Norms are shared expectations about how things operate within a group or team. Just as new employees learn to understand and share the assumptions, norms, and values that are part of an organization’s culture, they also must learn the norms of their immediate team.
The shared understanding of norms helps teams be more cohesive and perform better. Norms are a powerful way of ensuring coordination within a team.
For example, is it acceptable to be late to meetings? How prepared are you supposed to be at the meetings? Is it acceptable to criticize someone else’s work? These norms are shaped early during the life of a team and affect whether the team is productive, cohesive, and successful.

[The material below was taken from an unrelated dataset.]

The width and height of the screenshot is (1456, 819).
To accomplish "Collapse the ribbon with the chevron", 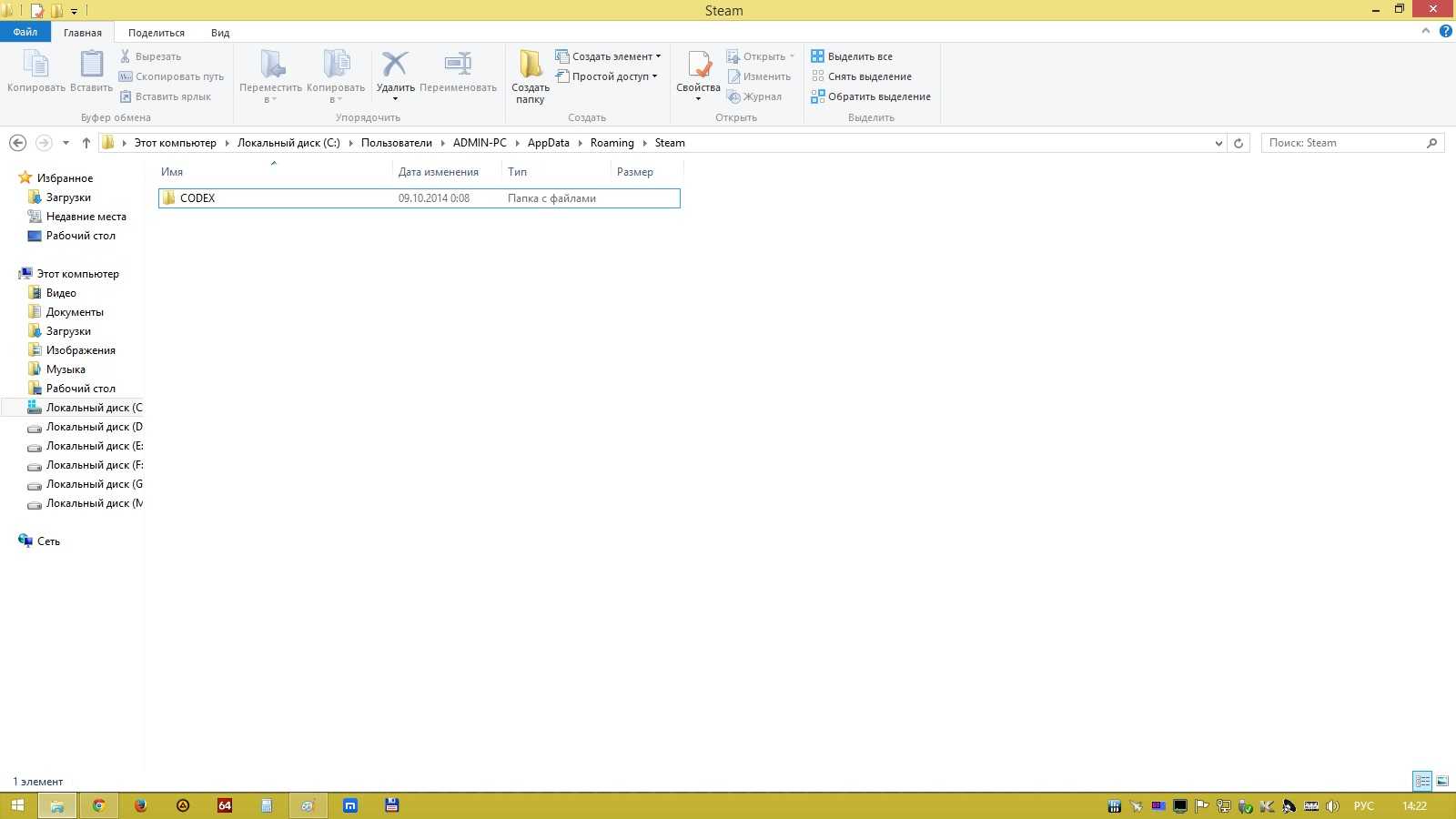I will point(1426,32).
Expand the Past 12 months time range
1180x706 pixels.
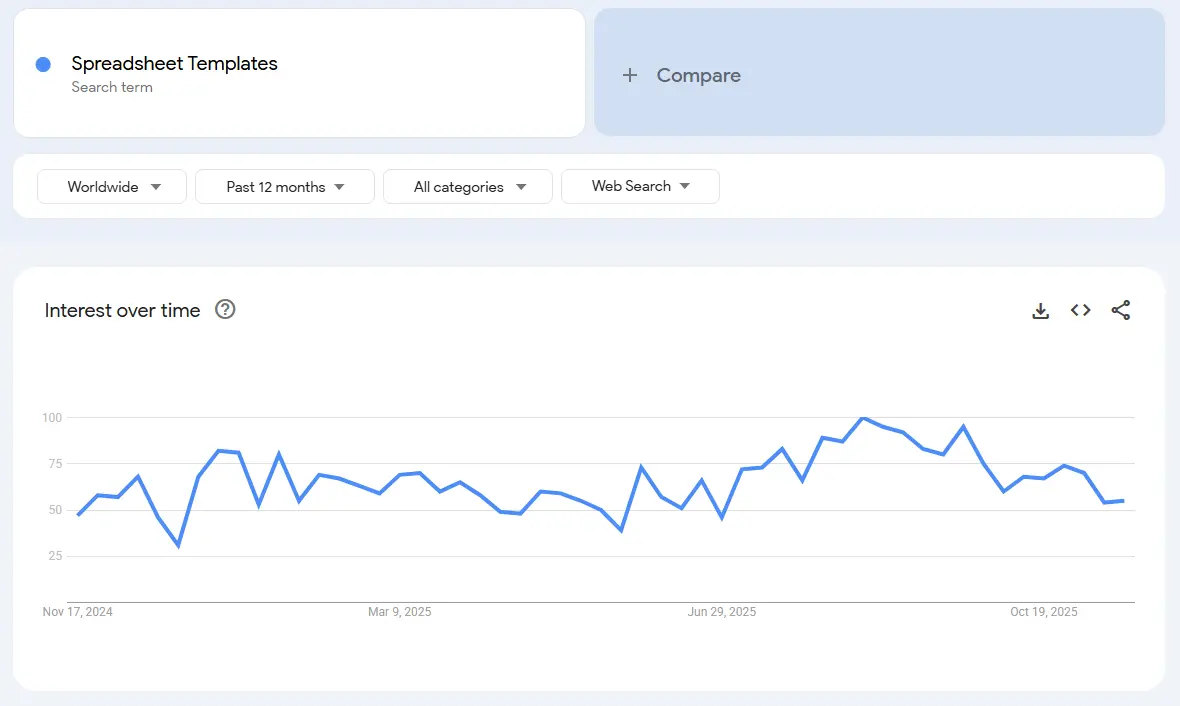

Scientific research, as well as experience working with thousands of teams, show that teams that are able to articulate and agree on established ground rules, goals, and roles and develop a team contract around these standards are better equipped to face challenges that may arise within the team.
When preparing a team contract, it is important to phrase the parameters in positive terms. Avoid negatives. For example, that contract might state that “team members will arrive for meetings on time,” rather than “tardiness will not be tolerated.” A positive tone encourages cooperation and helps develop harmonious business relationships.
Having a team contract does not necessarily mean that the team will be successful, but it can serve as a road map when the team veers off course. The following questions can help to create a meaningful team contract:
Team Values and Goals
What are our shared team values?
What is our team goal?
Team Roles and Leadership
Who does what within this team?
Who takes notes at the meeting?
Who sets the agenda?
Who assigns tasks?
Who runs the meetings?
Does the team have a formal leader?
If so, what are their roles?
Team Decision Making
How are minor decisions made?
How are major decisions made?
Who do you contact if you cannot make a meeting?
Who communicates with whom?
How often will the team meet?
What constitutes good team performance?
What if a team member tries hard but does not seem to be producing quality work?
How will poor attendance/work quality be dealt with?
Much like group development, team socialization takes place in stages over the life of the team. The stages move from evaluation to commitment to role transition. Team norms are important for the team process and help to establish who is doing what for the team and how the team will function.
Creating a team contract helps with this process. Remember: the centerpieces in a successful team contract are (1) team values and goals, (2) team roles and leadership, (3) team decision making, (4) team communication expectations, and (5) appropriate standards for team performance.